══ RECORD EXTRACTS

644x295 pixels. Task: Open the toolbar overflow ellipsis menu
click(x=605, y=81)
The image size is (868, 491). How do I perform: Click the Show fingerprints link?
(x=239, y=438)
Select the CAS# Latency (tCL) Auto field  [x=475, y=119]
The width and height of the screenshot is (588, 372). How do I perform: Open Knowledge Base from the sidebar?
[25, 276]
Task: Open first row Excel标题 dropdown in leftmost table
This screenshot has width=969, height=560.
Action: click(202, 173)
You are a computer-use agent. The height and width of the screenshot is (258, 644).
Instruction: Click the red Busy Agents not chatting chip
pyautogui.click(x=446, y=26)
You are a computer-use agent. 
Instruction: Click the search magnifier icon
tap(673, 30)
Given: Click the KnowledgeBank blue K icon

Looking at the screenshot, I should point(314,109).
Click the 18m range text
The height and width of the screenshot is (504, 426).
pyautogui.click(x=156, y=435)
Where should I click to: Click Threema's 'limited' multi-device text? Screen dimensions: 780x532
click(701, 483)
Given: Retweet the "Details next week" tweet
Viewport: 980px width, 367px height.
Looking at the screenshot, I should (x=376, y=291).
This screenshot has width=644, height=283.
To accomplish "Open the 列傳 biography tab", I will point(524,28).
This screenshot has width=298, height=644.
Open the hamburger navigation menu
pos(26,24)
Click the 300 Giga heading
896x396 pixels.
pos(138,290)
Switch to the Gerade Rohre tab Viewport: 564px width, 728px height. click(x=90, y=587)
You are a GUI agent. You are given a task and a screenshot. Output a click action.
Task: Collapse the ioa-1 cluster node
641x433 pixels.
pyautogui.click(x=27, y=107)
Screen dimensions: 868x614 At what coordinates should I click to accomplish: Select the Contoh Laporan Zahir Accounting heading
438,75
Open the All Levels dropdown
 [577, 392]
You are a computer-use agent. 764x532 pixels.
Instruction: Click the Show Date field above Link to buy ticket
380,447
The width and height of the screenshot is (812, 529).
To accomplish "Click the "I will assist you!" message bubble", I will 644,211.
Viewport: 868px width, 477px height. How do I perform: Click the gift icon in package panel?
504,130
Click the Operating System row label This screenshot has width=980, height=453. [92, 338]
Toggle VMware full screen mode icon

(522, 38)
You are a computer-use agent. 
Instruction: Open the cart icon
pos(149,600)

════

WHAT IS EXPECTED: From the first line to the last, repeat the records exactly.

RESPONSE TO THE TASK:
644x295 pixels. Task: Open the toolbar overflow ellipsis menu
click(x=605, y=81)
The image size is (868, 491). How do I perform: Click the Show fingerprints link?
(x=239, y=438)
Select the CAS# Latency (tCL) Auto field  [x=475, y=119]
The width and height of the screenshot is (588, 372). How do I perform: Open Knowledge Base from the sidebar?
[25, 276]
Task: Open first row Excel标题 dropdown in leftmost table
This screenshot has width=969, height=560.
Action: click(202, 173)
You are a computer-use agent. The height and width of the screenshot is (258, 644).
Instruction: Click the red Busy Agents not chatting chip
pyautogui.click(x=446, y=26)
You are a computer-use agent. 
Instruction: Click the search magnifier icon
tap(673, 30)
Given: Click the KnowledgeBank blue K icon

Looking at the screenshot, I should point(314,109).
Click the 18m range text
The height and width of the screenshot is (504, 426).
pyautogui.click(x=156, y=435)
Where should I click to: Click Threema's 'limited' multi-device text? Screen dimensions: 780x532
click(701, 483)
Given: Retweet the "Details next week" tweet
Viewport: 980px width, 367px height.
Looking at the screenshot, I should (x=376, y=291).
This screenshot has width=644, height=283.
To accomplish "Open the 列傳 biography tab", I will point(524,28).
This screenshot has width=298, height=644.
Open the hamburger navigation menu
pos(26,24)
Click the 300 Giga heading
896x396 pixels.
pos(138,290)
Switch to the Gerade Rohre tab Viewport: 564px width, 728px height. click(x=90, y=587)
You are a GUI agent. You are given a task and a screenshot. Output a click action.
Task: Collapse the ioa-1 cluster node
641x433 pixels.
pyautogui.click(x=27, y=107)
Screen dimensions: 868x614 At what coordinates should I click to accomplish: Select the Contoh Laporan Zahir Accounting heading
438,75
Open the All Levels dropdown
 [577, 392]
You are a computer-use agent. 764x532 pixels.
Instruction: Click the Show Date field above Link to buy ticket
380,447
The width and height of the screenshot is (812, 529).
To accomplish "Click the "I will assist you!" message bubble", I will 644,211.
Viewport: 868px width, 477px height. How do I perform: Click the gift icon in package panel?
504,130
Click the Operating System row label This screenshot has width=980, height=453. [92, 338]
Toggle VMware full screen mode icon

(522, 38)
You are a computer-use agent. 
Instruction: Open the cart icon
pos(149,600)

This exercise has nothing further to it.